→ **About this task**: The whole listing below is to be repeated without alteration.

→ **Provided entries**:
· · ·

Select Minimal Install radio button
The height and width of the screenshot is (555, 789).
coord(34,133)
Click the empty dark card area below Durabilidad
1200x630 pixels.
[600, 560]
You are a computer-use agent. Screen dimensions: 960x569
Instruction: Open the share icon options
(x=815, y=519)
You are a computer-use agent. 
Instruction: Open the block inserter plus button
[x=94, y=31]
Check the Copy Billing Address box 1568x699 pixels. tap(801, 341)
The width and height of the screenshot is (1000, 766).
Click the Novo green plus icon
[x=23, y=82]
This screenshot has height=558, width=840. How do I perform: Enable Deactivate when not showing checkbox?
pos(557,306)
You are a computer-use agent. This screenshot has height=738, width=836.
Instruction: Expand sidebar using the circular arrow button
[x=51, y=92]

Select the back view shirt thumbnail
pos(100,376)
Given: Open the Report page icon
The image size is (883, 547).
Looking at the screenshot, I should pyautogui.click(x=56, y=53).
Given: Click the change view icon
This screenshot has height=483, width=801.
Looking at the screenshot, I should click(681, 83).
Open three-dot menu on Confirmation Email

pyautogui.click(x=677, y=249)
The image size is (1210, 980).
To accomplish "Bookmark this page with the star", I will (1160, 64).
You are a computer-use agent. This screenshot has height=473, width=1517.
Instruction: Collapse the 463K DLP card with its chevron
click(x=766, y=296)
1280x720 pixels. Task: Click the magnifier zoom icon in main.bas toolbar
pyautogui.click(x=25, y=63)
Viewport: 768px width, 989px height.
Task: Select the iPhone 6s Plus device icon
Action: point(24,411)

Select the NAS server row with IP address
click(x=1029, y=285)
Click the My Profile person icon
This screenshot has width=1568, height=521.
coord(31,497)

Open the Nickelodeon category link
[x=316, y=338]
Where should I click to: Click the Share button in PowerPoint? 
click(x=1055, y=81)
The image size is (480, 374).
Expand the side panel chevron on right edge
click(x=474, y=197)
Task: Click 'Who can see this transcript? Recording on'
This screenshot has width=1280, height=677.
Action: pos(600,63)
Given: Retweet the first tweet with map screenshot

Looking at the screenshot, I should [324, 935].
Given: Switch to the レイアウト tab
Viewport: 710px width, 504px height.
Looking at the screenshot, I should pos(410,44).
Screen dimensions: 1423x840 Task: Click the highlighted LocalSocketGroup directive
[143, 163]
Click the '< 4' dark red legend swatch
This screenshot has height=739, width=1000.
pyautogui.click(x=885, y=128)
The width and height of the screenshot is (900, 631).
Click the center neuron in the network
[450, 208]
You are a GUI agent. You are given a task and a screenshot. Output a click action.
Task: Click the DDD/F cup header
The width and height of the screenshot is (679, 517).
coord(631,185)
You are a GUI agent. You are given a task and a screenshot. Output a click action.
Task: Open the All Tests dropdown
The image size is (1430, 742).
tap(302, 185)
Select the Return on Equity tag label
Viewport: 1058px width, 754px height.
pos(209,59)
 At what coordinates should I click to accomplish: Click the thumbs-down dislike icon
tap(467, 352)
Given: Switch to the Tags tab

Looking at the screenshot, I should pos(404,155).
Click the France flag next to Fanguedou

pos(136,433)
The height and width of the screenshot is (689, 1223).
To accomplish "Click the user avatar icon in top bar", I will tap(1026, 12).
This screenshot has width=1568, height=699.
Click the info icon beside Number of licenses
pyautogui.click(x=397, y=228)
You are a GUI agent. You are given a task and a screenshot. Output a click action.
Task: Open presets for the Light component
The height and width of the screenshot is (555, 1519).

· · ·

→ **Task result**:
Select Minimal Install radio button
The height and width of the screenshot is (555, 789).
coord(34,133)
Click the empty dark card area below Durabilidad
1200x630 pixels.
[600, 560]
You are a computer-use agent. Screen dimensions: 960x569
Instruction: Open the share icon options
(x=815, y=519)
You are a computer-use agent. 
Instruction: Open the block inserter plus button
[x=94, y=31]
Check the Copy Billing Address box 1568x699 pixels. tap(801, 341)
The width and height of the screenshot is (1000, 766).
Click the Novo green plus icon
[x=23, y=82]
This screenshot has height=558, width=840. How do I perform: Enable Deactivate when not showing checkbox?
pos(557,306)
You are a computer-use agent. This screenshot has height=738, width=836.
Instruction: Expand sidebar using the circular arrow button
[x=51, y=92]

Select the back view shirt thumbnail
pos(100,376)
Given: Open the Report page icon
The image size is (883, 547).
Looking at the screenshot, I should pyautogui.click(x=56, y=53).
Given: Click the change view icon
This screenshot has height=483, width=801.
Looking at the screenshot, I should click(681, 83).
Open three-dot menu on Confirmation Email

pyautogui.click(x=677, y=249)
The image size is (1210, 980).
To accomplish "Bookmark this page with the star", I will (1160, 64).
You are a computer-use agent. This screenshot has height=473, width=1517.
Instruction: Collapse the 463K DLP card with its chevron
click(x=766, y=296)
1280x720 pixels. Task: Click the magnifier zoom icon in main.bas toolbar
pyautogui.click(x=25, y=63)
Viewport: 768px width, 989px height.
Task: Select the iPhone 6s Plus device icon
Action: point(24,411)

Select the NAS server row with IP address
click(x=1029, y=285)
Click the My Profile person icon
This screenshot has width=1568, height=521.
coord(31,497)

Open the Nickelodeon category link
[x=316, y=338]
Where should I click to: Click the Share button in PowerPoint? 
click(x=1055, y=81)
The image size is (480, 374).
Expand the side panel chevron on right edge
click(x=474, y=197)
Task: Click 'Who can see this transcript? Recording on'
This screenshot has width=1280, height=677.
Action: pos(600,63)
Given: Retweet the first tweet with map screenshot

Looking at the screenshot, I should [324, 935].
Given: Switch to the レイアウト tab
Viewport: 710px width, 504px height.
Looking at the screenshot, I should pos(410,44).
Screen dimensions: 1423x840 Task: Click the highlighted LocalSocketGroup directive
[143, 163]
Click the '< 4' dark red legend swatch
This screenshot has height=739, width=1000.
pyautogui.click(x=885, y=128)
The width and height of the screenshot is (900, 631).
Click the center neuron in the network
[450, 208]
You are a GUI agent. You are given a task and a screenshot. Output a click action.
Task: Click the DDD/F cup header
The width and height of the screenshot is (679, 517).
coord(631,185)
You are a GUI agent. You are given a task and a screenshot. Output a click action.
Task: Open the All Tests dropdown
The image size is (1430, 742).
tap(302, 185)
Select the Return on Equity tag label
Viewport: 1058px width, 754px height.
pos(209,59)
 At what coordinates should I click to accomplish: Click the thumbs-down dislike icon
tap(467, 352)
Given: Switch to the Tags tab

Looking at the screenshot, I should pos(404,155).
Click the France flag next to Fanguedou

pos(136,433)
The height and width of the screenshot is (689, 1223).
To accomplish "Click the user avatar icon in top bar", I will tap(1026, 12).
This screenshot has width=1568, height=699.
Click the info icon beside Number of licenses
pyautogui.click(x=397, y=228)
You are a GUI agent. You are given a task and a screenshot. Output a click action.
Task: Open presets for the Light component
The height and width of the screenshot is (555, 1519).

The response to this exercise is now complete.